5. Plain View Doctrine. Coolidge v. New Hampshire, 403 U.S. 443 (1971); Arizona v. Hicks, 480 U.S. 321 (1987).

6. Consent. Schneckloth v. Bustamonte, 412 U.S. 218 (1973); Illinois v. Rodriguez, 497 U.S. 177 (1990).

7. The Special Exception of Arizona v. Gant. 556 U.S. 332 (2009).

With respect to Arizona v. Gant, Judge Moylan regards this as “an arguably additional exception that is difficult to characterize” and the one that the State relied upon in White to justified the warrantless search of the vehicle. White, at *11.

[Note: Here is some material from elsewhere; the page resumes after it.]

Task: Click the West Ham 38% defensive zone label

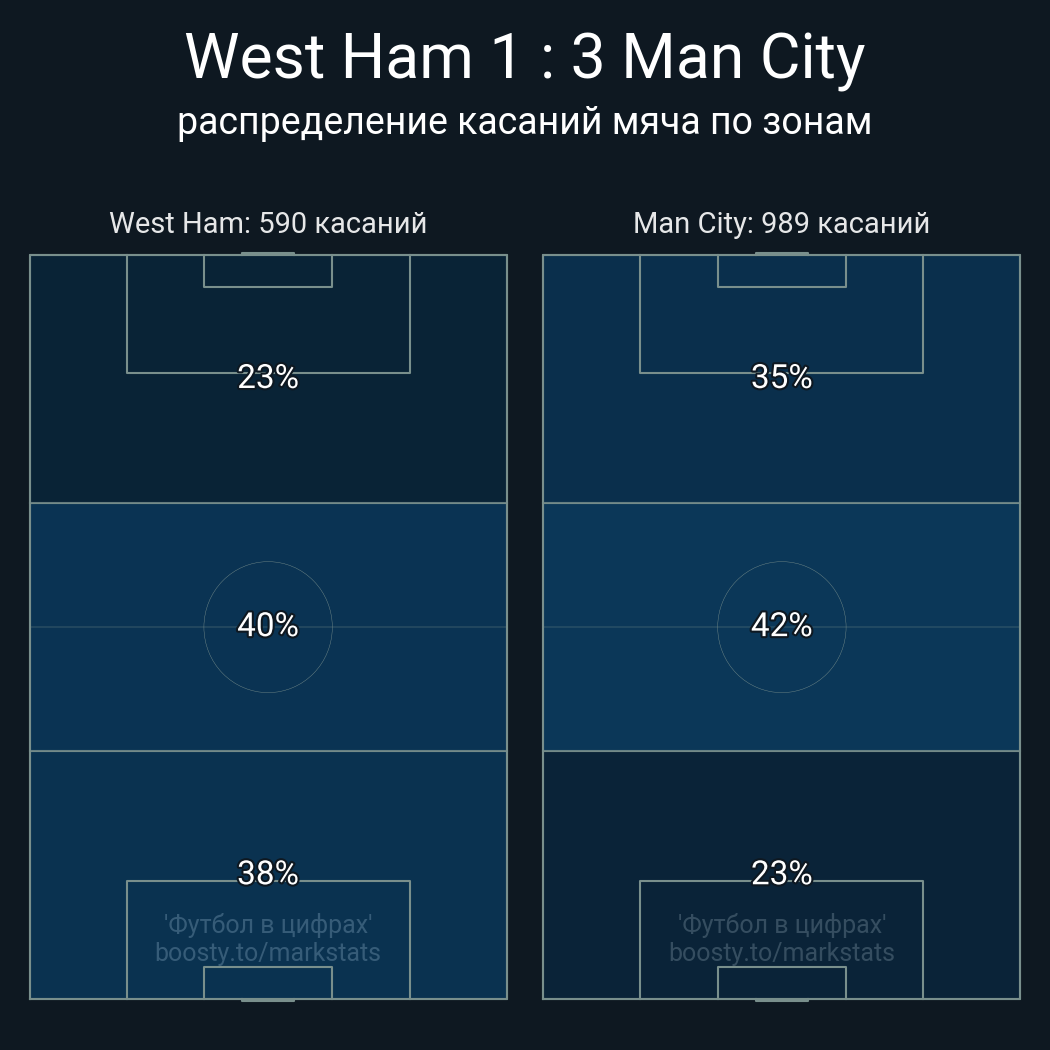Action: [268, 873]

According to Judge Moylan the Gant opinion concludes with two separate and very different rationales: one of them fits neatly into a pre-existing and larger totality (search incident to a lawful arrest), while the other, which he describes as a “special ad hoc exception” to the warrant requirement, does not. Id. at *12. Gant held that police may search a vehicle incident to a recent occupant’s arrest only if the arrestee is within reaching distance of the passenger compartment at the time of the search or it is reasonable to believe the vehicle contains evidence of the offense of arrest.

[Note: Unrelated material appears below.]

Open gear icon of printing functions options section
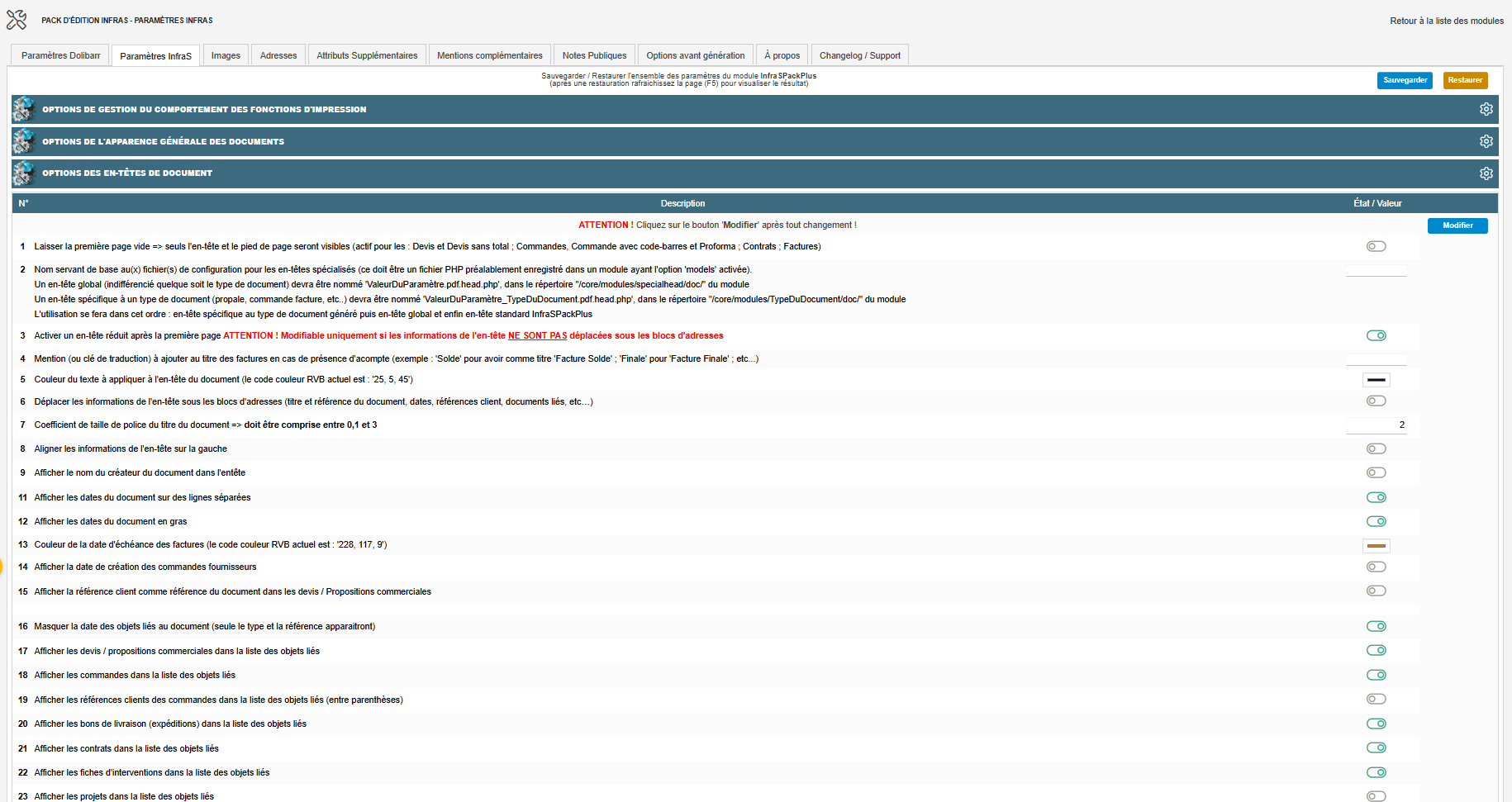The width and height of the screenshot is (1512, 802). click(1486, 109)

Judge Moylan noted the White case does not deal with the arrestee being within reaching distance of the passenger compartment at the time of the search. Rather, the case concerns whether it is reasonable to believe the vehicle contains evidence of the offense of arrest. Gant authorizes the search of an automobile for evidence of crime upon a likelihood that such evidence is present in the car, whereas, the Carroll doctrine requires that the likelihood satisfy the probable cause standard. The Gant special ad hoc exception lowers the bar of likelihood to one of reasonable suspicion, but it does insist, unlike the Carroll doctrine, that the likelihood that such evidence exists occurs in conjunction with an arrest.

The Carroll Doctrine permits a search of the entire car including the trunk, but the Gant exception limits the search to the passenger compartment. The Carroll Doctrine places no limits on the character of the suspected evidence, but the Gant exception limits the predicate for the search to “evidence of the offense of arrest.” The Gant exception is neither an outgrowth of the Carroll Doctrine, nor an outgrowth of search incident law. White, at *12. The purpose served by the Gant exception is the discovery of evidence bearing on the crime for which the arrest is made. That is not remotely the purpose of a search incident.

The purpose of the search incident exception is to regulate the behavior of the arrestee in the course of his being arrested. It serves the twin purposes of 1) preventing the arrestee from grabbing a weapon and harming the arresting officer, and 2) preventing the arrestee from destroying any accessible evidence. Such evidence, moreover, can be evidence of any crime and need not be related to the crime for which the arrest was made. If, in the words of Gant’s first rationale, “the arrestee is within reaching distance of the passenger compartment,” the passenger compartment is ipso facto within Chimel’s universally recognized “reach, lunge, or grasp” of the arrestee. If White can reach it, it is within his reach, however, it is the second of Gant’s rationales that the White opinion addresses.

When the Elantra was searched in this case, White was standing “at least ten feet away” from the vehicle and was, moreover, standing behind a small wall surrounding the carwash bay. White was arrested as a suspect in an armed carjacking that had occurred 18 days prior to the arrest and at least twenty miles away from the original. The Court of Special Appeals agreed with the analysis of the trial in rejecting the State’s argument that the circumstances justified the search under the second Gant rationale. White, at *14. The trial court found that “both geographically and temporally, it’s too attenuated to apply that prong of Gant.”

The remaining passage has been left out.